## Exercise requirements
Return all of the entries exactly as written.
START Provided entries
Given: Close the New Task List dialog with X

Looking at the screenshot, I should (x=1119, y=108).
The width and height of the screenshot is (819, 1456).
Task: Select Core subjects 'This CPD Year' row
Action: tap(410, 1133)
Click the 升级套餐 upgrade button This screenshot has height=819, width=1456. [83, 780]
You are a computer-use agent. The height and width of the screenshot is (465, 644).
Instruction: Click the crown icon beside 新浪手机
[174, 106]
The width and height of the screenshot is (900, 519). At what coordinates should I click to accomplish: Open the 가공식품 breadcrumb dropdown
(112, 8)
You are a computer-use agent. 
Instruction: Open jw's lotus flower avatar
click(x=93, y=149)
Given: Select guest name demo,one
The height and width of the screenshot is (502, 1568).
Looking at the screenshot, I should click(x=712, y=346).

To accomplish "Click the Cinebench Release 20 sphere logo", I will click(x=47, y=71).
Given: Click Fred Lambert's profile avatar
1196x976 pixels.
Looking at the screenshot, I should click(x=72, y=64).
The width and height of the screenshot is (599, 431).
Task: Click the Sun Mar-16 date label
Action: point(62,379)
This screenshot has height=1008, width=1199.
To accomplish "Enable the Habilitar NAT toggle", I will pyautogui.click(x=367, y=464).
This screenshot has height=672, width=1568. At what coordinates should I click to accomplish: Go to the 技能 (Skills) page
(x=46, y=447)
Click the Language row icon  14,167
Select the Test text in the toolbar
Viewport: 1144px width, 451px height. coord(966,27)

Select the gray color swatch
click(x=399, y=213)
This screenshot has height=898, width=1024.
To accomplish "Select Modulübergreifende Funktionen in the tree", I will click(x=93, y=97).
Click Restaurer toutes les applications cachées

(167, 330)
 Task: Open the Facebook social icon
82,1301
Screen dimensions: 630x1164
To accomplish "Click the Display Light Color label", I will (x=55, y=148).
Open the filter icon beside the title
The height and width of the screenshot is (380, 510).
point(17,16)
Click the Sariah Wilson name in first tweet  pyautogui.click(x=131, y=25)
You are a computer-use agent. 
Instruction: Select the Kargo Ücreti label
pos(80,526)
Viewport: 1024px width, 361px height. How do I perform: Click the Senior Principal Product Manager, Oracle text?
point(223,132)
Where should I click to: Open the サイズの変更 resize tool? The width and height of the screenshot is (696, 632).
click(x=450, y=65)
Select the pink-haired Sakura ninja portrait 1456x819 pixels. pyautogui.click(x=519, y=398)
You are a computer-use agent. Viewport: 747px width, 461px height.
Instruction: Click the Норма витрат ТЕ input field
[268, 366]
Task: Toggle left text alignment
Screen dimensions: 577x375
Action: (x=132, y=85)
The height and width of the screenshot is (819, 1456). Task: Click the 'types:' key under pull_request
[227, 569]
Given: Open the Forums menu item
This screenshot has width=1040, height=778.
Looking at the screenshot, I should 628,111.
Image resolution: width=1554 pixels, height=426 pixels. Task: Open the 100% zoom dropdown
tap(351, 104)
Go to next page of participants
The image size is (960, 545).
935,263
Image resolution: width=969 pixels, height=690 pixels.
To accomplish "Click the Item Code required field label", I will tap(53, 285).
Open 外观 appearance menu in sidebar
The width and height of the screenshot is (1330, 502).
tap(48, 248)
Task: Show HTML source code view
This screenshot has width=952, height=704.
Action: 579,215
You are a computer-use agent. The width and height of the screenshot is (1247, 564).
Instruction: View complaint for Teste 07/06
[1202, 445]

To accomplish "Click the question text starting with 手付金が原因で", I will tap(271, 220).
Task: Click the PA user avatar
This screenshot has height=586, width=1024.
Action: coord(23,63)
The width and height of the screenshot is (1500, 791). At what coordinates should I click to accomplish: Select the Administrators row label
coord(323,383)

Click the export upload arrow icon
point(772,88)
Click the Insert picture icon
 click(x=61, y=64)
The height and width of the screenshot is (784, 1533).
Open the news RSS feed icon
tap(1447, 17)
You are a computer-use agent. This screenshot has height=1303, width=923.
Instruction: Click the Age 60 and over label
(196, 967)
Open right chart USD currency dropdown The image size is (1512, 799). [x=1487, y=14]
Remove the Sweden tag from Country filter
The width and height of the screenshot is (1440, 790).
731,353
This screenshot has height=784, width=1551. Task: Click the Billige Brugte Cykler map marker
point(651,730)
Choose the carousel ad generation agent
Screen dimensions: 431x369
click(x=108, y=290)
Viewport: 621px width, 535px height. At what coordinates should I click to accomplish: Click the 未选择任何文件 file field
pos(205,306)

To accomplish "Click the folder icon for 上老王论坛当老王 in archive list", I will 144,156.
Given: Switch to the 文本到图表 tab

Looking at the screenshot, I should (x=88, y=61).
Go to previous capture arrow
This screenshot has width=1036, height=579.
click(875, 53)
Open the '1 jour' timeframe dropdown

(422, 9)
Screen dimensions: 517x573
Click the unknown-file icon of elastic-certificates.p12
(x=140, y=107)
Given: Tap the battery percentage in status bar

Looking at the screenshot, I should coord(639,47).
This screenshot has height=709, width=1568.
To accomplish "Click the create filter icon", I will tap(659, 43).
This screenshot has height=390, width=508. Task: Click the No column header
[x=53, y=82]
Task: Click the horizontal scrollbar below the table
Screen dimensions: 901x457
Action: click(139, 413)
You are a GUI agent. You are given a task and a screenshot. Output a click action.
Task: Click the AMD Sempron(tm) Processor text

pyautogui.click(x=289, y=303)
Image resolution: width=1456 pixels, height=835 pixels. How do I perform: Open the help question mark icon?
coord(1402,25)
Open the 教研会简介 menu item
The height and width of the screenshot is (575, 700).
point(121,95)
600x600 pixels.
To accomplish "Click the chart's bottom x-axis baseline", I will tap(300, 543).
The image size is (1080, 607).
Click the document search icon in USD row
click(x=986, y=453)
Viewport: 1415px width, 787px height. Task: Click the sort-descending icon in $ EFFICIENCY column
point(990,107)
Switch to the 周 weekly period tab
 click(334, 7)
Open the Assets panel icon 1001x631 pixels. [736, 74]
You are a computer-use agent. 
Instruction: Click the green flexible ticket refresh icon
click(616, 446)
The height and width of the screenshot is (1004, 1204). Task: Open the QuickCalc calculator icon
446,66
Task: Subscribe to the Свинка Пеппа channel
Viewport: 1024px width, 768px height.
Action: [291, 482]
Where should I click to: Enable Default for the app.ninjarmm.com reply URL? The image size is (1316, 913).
END Provided entries
## Problem solution
Given: Close the New Task List dialog with X

Looking at the screenshot, I should (x=1119, y=108).
The width and height of the screenshot is (819, 1456).
Task: Select Core subjects 'This CPD Year' row
Action: tap(410, 1133)
Click the 升级套餐 upgrade button This screenshot has height=819, width=1456. [83, 780]
You are a computer-use agent. The height and width of the screenshot is (465, 644).
Instruction: Click the crown icon beside 新浪手机
[174, 106]
The width and height of the screenshot is (900, 519). At what coordinates should I click to accomplish: Open the 가공식품 breadcrumb dropdown
(112, 8)
You are a computer-use agent. 
Instruction: Open jw's lotus flower avatar
click(x=93, y=149)
Given: Select guest name demo,one
The height and width of the screenshot is (502, 1568).
Looking at the screenshot, I should click(x=712, y=346).

To accomplish "Click the Cinebench Release 20 sphere logo", I will click(x=47, y=71).
Given: Click Fred Lambert's profile avatar
1196x976 pixels.
Looking at the screenshot, I should click(x=72, y=64).
The width and height of the screenshot is (599, 431).
Task: Click the Sun Mar-16 date label
Action: point(62,379)
This screenshot has height=1008, width=1199.
To accomplish "Enable the Habilitar NAT toggle", I will pyautogui.click(x=367, y=464).
This screenshot has height=672, width=1568. At what coordinates should I click to accomplish: Go to the 技能 (Skills) page
(x=46, y=447)
Click the Language row icon  14,167
Select the Test text in the toolbar
Viewport: 1144px width, 451px height. coord(966,27)

Select the gray color swatch
click(x=399, y=213)
This screenshot has height=898, width=1024.
To accomplish "Select Modulübergreifende Funktionen in the tree", I will click(x=93, y=97).
Click Restaurer toutes les applications cachées

(167, 330)
 Task: Open the Facebook social icon
82,1301
Screen dimensions: 630x1164
To accomplish "Click the Display Light Color label", I will (x=55, y=148).
Open the filter icon beside the title
The height and width of the screenshot is (380, 510).
point(17,16)
Click the Sariah Wilson name in first tweet  pyautogui.click(x=131, y=25)
You are a computer-use agent. 
Instruction: Select the Kargo Ücreti label
pos(80,526)
Viewport: 1024px width, 361px height. How do I perform: Click the Senior Principal Product Manager, Oracle text?
point(223,132)
Where should I click to: Open the サイズの変更 resize tool? The width and height of the screenshot is (696, 632).
click(x=450, y=65)
Select the pink-haired Sakura ninja portrait 1456x819 pixels. pyautogui.click(x=519, y=398)
You are a computer-use agent. Viewport: 747px width, 461px height.
Instruction: Click the Норма витрат ТЕ input field
[268, 366]
Task: Toggle left text alignment
Screen dimensions: 577x375
Action: (x=132, y=85)
The height and width of the screenshot is (819, 1456). Task: Click the 'types:' key under pull_request
[227, 569]
Given: Open the Forums menu item
This screenshot has width=1040, height=778.
Looking at the screenshot, I should 628,111.
Image resolution: width=1554 pixels, height=426 pixels. Task: Open the 100% zoom dropdown
tap(351, 104)
Go to next page of participants
The image size is (960, 545).
935,263
Image resolution: width=969 pixels, height=690 pixels.
To accomplish "Click the Item Code required field label", I will tap(53, 285).
Open 外观 appearance menu in sidebar
The width and height of the screenshot is (1330, 502).
tap(48, 248)
Task: Show HTML source code view
This screenshot has width=952, height=704.
Action: 579,215
You are a computer-use agent. The width and height of the screenshot is (1247, 564).
Instruction: View complaint for Teste 07/06
[1202, 445]

To accomplish "Click the question text starting with 手付金が原因で", I will tap(271, 220).
Task: Click the PA user avatar
This screenshot has height=586, width=1024.
Action: coord(23,63)
The width and height of the screenshot is (1500, 791). At what coordinates should I click to accomplish: Select the Administrators row label
coord(323,383)

Click the export upload arrow icon
point(772,88)
Click the Insert picture icon
 click(x=61, y=64)
The height and width of the screenshot is (784, 1533).
Open the news RSS feed icon
tap(1447, 17)
You are a computer-use agent. This screenshot has height=1303, width=923.
Instruction: Click the Age 60 and over label
(196, 967)
Open right chart USD currency dropdown The image size is (1512, 799). [x=1487, y=14]
Remove the Sweden tag from Country filter
The width and height of the screenshot is (1440, 790).
731,353
This screenshot has height=784, width=1551. Task: Click the Billige Brugte Cykler map marker
point(651,730)
Choose the carousel ad generation agent
Screen dimensions: 431x369
click(x=108, y=290)
Viewport: 621px width, 535px height. At what coordinates should I click to accomplish: Click the 未选择任何文件 file field
pos(205,306)

To accomplish "Click the folder icon for 上老王论坛当老王 in archive list", I will 144,156.
Given: Switch to the 文本到图表 tab

Looking at the screenshot, I should (x=88, y=61).
Go to previous capture arrow
This screenshot has width=1036, height=579.
click(875, 53)
Open the '1 jour' timeframe dropdown

(422, 9)
Screen dimensions: 517x573
Click the unknown-file icon of elastic-certificates.p12
(x=140, y=107)
Given: Tap the battery percentage in status bar

Looking at the screenshot, I should coord(639,47).
This screenshot has height=709, width=1568.
To accomplish "Click the create filter icon", I will tap(659, 43).
This screenshot has height=390, width=508. Task: Click the No column header
[x=53, y=82]
Task: Click the horizontal scrollbar below the table
Screen dimensions: 901x457
Action: click(139, 413)
You are a GUI agent. You are given a task and a screenshot. Output a click action.
Task: Click the AMD Sempron(tm) Processor text

pyautogui.click(x=289, y=303)
Image resolution: width=1456 pixels, height=835 pixels. How do I perform: Open the help question mark icon?
coord(1402,25)
Open the 教研会简介 menu item
The height and width of the screenshot is (575, 700).
point(121,95)
600x600 pixels.
To accomplish "Click the chart's bottom x-axis baseline", I will tap(300, 543).
The image size is (1080, 607).
Click the document search icon in USD row
click(x=986, y=453)
Viewport: 1415px width, 787px height. Task: Click the sort-descending icon in $ EFFICIENCY column
point(990,107)
Switch to the 周 weekly period tab
 click(334, 7)
Open the Assets panel icon 1001x631 pixels. [736, 74]
You are a computer-use agent. 
Instruction: Click the green flexible ticket refresh icon
click(616, 446)
The height and width of the screenshot is (1004, 1204). Task: Open the QuickCalc calculator icon
446,66
Task: Subscribe to the Свинка Пеппа channel
Viewport: 1024px width, 768px height.
Action: [291, 482]
Where should I click to: Enable Default for the app.ninjarmm.com reply URL? The image size is (1316, 913).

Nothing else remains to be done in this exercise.